上記(1ーア)?(1ーケ)の記載と図1?10を参照すると,上記引用刊行物1には,
「測定すべき検査部位へ光を照射するハロゲンランプよりなる光源3と,光ビーム6を生ずる集光レンズ5と,
光ビーム6が入射し,単色ビームを取り出すモノクロメータ8と,
入射部と出射部を備えた,内部の長円曲面または放物面が鏡面仕上げになつている集光手段と,
上記集光手段から外部へ出る光を、
実質的にコリメートされた光ビームを出力するようになっている上側レンズと、上側レンズによって出力された光を集光する下側レンズからなる集光レンズ14 に入射させ集光させ、
集光レンズ14により集光された光が入射する受光素子15と,
受光素子15の電気信号からグルコース濃度を算出する演算手段を備え,
入射部が検査している耳朶13′にあてがわれた状態にして使うとともに,この耳朶13′を透過ないし後方散乱した光が入射部を介して上記集光手段に入るグルコースの測光検出装置。」の発明(以下,「引用発明」という。)が記載されていると認める。

第6 対比・判断
「第4 記載要件について」で述べたとおり、本願発明は明確ではないが、検出器を「光路中に試料の無い状態(空気)で取られた読み取りを含む基準測定もするもの」であると解釈して、以下、引用発明と対比する。
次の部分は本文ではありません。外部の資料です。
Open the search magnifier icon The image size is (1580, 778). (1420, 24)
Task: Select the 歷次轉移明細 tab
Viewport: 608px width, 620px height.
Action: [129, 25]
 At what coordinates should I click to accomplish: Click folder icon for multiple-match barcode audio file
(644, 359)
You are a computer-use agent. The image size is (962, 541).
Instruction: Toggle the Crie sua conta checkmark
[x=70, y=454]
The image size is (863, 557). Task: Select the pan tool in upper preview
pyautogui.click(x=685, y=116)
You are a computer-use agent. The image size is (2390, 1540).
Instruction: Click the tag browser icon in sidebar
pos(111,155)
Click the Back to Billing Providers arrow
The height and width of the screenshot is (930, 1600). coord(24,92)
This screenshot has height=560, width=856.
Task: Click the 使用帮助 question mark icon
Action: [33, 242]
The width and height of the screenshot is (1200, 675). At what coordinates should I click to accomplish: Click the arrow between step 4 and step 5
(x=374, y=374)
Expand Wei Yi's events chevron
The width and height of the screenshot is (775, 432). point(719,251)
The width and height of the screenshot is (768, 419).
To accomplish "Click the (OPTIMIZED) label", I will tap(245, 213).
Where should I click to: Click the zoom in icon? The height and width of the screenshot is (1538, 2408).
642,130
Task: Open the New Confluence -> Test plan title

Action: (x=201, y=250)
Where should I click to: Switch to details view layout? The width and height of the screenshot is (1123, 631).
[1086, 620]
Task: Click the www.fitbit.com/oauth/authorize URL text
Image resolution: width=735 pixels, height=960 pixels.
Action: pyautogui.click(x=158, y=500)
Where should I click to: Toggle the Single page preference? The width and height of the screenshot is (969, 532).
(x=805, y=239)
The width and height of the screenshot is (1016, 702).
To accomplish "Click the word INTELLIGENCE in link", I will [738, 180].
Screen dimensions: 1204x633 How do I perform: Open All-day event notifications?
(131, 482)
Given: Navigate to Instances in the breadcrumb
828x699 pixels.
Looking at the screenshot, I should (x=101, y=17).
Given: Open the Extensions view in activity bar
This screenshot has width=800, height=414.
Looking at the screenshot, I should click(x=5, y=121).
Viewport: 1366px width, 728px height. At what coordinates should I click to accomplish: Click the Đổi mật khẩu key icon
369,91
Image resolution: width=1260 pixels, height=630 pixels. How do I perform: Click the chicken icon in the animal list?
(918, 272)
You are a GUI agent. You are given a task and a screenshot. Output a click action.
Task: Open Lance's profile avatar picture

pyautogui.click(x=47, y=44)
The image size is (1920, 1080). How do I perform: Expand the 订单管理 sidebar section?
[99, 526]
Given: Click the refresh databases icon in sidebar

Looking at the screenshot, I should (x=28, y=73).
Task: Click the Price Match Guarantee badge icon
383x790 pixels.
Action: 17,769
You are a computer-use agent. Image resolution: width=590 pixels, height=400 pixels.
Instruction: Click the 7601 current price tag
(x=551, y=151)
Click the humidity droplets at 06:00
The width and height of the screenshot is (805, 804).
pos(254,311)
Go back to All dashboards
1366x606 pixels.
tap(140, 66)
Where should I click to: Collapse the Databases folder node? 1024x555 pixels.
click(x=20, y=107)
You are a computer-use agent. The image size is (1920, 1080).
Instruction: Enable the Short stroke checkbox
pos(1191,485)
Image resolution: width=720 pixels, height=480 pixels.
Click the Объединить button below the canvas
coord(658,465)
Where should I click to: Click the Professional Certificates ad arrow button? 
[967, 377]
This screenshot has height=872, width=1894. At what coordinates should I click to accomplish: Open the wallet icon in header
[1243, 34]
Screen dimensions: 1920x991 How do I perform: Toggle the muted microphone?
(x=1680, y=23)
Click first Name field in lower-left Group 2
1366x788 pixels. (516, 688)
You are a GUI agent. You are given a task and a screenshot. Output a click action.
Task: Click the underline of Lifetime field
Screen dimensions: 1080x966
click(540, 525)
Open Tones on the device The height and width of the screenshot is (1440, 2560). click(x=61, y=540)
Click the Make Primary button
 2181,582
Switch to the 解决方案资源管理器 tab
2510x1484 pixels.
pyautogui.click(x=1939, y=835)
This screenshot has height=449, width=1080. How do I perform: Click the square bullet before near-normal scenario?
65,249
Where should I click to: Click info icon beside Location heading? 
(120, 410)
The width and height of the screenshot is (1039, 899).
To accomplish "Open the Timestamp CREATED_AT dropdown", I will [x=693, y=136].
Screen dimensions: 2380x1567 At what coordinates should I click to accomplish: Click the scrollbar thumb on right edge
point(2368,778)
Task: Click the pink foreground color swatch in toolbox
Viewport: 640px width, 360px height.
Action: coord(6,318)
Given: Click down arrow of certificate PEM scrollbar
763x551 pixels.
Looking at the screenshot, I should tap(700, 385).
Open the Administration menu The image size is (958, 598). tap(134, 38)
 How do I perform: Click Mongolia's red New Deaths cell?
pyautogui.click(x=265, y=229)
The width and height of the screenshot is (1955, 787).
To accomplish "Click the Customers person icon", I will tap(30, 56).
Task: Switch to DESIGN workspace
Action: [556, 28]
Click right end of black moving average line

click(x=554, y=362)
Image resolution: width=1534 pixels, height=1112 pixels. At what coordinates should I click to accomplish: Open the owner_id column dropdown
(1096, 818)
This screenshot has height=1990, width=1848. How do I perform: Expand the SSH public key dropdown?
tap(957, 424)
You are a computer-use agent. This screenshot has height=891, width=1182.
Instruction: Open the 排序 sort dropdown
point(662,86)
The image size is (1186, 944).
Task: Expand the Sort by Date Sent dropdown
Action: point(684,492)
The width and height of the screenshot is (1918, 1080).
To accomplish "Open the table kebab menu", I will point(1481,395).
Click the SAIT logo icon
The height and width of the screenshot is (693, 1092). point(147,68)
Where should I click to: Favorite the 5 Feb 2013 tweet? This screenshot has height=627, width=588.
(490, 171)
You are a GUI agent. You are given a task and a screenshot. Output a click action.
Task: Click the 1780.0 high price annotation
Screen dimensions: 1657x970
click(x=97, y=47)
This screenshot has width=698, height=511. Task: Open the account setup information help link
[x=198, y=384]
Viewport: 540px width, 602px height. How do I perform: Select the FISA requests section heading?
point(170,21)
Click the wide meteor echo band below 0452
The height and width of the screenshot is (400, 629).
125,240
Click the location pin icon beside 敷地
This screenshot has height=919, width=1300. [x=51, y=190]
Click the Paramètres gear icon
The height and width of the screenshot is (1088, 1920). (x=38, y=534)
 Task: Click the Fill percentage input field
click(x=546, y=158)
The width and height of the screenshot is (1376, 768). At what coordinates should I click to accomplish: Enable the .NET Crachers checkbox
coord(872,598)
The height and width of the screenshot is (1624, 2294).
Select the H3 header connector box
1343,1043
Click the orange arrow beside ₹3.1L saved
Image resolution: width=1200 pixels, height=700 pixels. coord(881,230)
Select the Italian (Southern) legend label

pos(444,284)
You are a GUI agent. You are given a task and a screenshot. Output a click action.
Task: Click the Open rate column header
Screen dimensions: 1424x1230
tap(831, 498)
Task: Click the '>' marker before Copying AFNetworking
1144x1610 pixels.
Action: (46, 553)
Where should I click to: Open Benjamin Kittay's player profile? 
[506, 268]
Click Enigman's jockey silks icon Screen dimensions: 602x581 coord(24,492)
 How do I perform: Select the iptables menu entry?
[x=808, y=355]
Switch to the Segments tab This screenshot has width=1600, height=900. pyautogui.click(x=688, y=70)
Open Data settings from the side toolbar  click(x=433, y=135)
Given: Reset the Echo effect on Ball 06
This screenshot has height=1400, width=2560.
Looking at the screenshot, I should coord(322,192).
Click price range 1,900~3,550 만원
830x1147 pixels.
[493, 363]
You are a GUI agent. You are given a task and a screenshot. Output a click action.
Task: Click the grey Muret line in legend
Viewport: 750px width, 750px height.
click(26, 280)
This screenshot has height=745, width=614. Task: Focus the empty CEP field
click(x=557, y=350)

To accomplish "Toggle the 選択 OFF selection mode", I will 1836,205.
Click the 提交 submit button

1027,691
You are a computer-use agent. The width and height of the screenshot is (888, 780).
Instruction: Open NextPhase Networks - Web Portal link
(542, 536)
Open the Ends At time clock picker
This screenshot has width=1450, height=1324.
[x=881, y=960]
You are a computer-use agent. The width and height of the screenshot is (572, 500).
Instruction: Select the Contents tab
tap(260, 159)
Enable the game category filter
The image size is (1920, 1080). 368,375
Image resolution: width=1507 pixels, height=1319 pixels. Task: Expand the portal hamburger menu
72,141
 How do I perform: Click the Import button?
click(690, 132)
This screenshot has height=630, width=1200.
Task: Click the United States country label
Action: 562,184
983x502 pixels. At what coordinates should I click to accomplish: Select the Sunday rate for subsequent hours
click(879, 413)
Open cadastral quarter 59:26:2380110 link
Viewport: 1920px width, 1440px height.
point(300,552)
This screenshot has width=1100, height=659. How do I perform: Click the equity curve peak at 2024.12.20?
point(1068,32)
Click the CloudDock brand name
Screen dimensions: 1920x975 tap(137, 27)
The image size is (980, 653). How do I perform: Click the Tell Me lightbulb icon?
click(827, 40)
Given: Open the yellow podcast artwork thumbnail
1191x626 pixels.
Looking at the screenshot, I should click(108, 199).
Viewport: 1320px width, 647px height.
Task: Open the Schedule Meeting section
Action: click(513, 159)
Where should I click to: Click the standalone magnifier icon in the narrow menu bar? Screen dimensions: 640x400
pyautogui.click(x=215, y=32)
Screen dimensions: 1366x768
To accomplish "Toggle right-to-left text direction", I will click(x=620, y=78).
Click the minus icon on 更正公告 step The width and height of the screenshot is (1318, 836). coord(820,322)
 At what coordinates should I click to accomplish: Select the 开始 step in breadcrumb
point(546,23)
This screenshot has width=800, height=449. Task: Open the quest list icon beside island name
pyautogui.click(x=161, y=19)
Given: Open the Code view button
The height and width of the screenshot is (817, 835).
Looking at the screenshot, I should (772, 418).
ア 引用発明の「光源3」は,本願発明の「光源」に相当することは明らかである。

イ 本願明細書に「【0024】・・・第2のレンズ40は,第1のレンズ30の発散光出力32を0度から約10度の範囲の発散光42の角度まで少なくし,より詳細には,0度から約5度までコリメートされる。」と記載されているように,本願に用いられるコリメートという用語はある程度の角度範囲で広がる光線に変換することも含んでいる。
そして,引用発明の「集光レンズ5」は,「光ビーム6を生ずる」ものであり,光ビームは,通常ほぼ0度の放射(出射)光を意味しているから,引用発明の「集光レンズ5」は,ほぼ0度の放射(出射)光を生ずるレンズといえる。
そうすると,引用発明の「集光レンズ5」は,本願発明の「コリメーティングレンズ」に相当するといえる。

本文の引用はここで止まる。